На Северном Кавказе “ваххабиты”, именующие себя сторонниками “чистого ислама”, стремятся навязать свою веру и мировоззренческие принципы представителям других бытующих здесь форм мусульманской религии: шафиитам, “тарикатистам” – членам суфийских братств. Особенно непримиримы “ваххабиты” к проявлениям “народного ислама” – прочно устоявшимся на Кавказе традициям быта, обычаев и культуры, образцам светского поведения мусульман.

К сожалению, для российских властей ислам остается в значительной степени чуждым явлением, которое порой продолжает ассоциироваться с крайними проявлениями религиозного фундаментализма. Как отмечает российский исследователь Л. Р. Сюкияйнен, многие местные обычаи, такие, например, как кровная месть, привычно воспринимаются как часть шариата, хотя шариат (от арабского слова “шариа” – правильный путь к цели), являющийся комплексом юридических норм, принципов и правил поведения, соблюдение которых приведет мусульманина в рай, осуждает кровную месть183. В наши дни в связи с быстроразвивающимся процессом возрождения ислама на Северном Кавказе вопрос об определении места мусульманских меньшинств в политико–правовой культуре России переходит из чисто теоретической в практическую плоскость. Основная проблема касается соотношения между общим правом для всех граждан, мусульман и немусульман, и ответвлениями частного права в рамках этнических, религиозных, культурных групп.

Пока российские власти будут проводить неопределенную и невнятную политику по отношению к северокавказским мусульманам, являющимся в масштабах России конфессиональным меньшинством, нестабильность в этом регионе будет усугубляться. Конфессиональная политика России вряд ли окажется перспективной и успешной, если она не будет учитывать специфику религиозной ситуации на Северном Кавказе, образ жизни местных мусульман, их духовный мир и зарождающуюся там мусульманско–правовую культуру. Там, где политики имеют дело с такой тонкой материей, как национальные или конфессиональные моменты, необходимо терпеливое, вдумчивое, профессиональное отношение к проблеме. Как показывают недавние события в Чечне, связанные с наведением там “конституционного порядка”, сила и нажим не могут заменить мудрость, терпимость и знание.

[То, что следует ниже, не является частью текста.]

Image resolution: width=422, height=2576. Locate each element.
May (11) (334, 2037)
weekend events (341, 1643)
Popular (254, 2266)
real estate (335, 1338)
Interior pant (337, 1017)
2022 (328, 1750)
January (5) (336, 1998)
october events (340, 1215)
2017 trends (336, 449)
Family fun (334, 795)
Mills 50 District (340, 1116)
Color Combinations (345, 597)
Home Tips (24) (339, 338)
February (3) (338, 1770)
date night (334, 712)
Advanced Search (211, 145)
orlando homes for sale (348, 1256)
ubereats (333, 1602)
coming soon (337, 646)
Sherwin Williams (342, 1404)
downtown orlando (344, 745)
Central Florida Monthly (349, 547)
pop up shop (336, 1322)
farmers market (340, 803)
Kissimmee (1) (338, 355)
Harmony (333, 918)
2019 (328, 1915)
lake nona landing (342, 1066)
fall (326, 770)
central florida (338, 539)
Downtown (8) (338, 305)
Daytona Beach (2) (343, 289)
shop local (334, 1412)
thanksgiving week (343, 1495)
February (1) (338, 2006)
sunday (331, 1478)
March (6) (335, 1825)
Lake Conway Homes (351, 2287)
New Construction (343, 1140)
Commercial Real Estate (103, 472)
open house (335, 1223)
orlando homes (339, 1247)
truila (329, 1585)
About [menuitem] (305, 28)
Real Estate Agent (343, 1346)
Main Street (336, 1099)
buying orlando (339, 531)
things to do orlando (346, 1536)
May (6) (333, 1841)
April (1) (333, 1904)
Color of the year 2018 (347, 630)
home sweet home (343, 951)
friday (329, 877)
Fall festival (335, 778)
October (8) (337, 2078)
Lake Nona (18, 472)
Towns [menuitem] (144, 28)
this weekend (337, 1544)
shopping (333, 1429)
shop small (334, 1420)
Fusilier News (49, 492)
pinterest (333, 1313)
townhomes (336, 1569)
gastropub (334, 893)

Ныне в России, как и в странах мусульманского Востока, лицо современного исламского движения определяют не религиозные экстремисты, а умеренные течения в исламе, терпимо относящиеся к политическим и социальным свободам, стимулирующие развитие культурной идентичности мусульман. Но это не означает, что фундаментализм как течение общественной мысли и направление политики не будет рекрутировать сторонников. Их численность и влияние будут варьироваться в зависимости от того, окажется ли власть способной сделать реформирование привлекательным и выгодным основной массе населения, найдет ли общество альтернативу изоляционистским призывам идеологов фундаментализма, предпочтет ли Россия трудный путь возвращения в русло общемировых процессов либо она снова, как и в 1917 году, доверит свою судьбу социальным экспериментаторам, создателям новых утопий – теперь в виде религиозно–фундаменталистского проекта.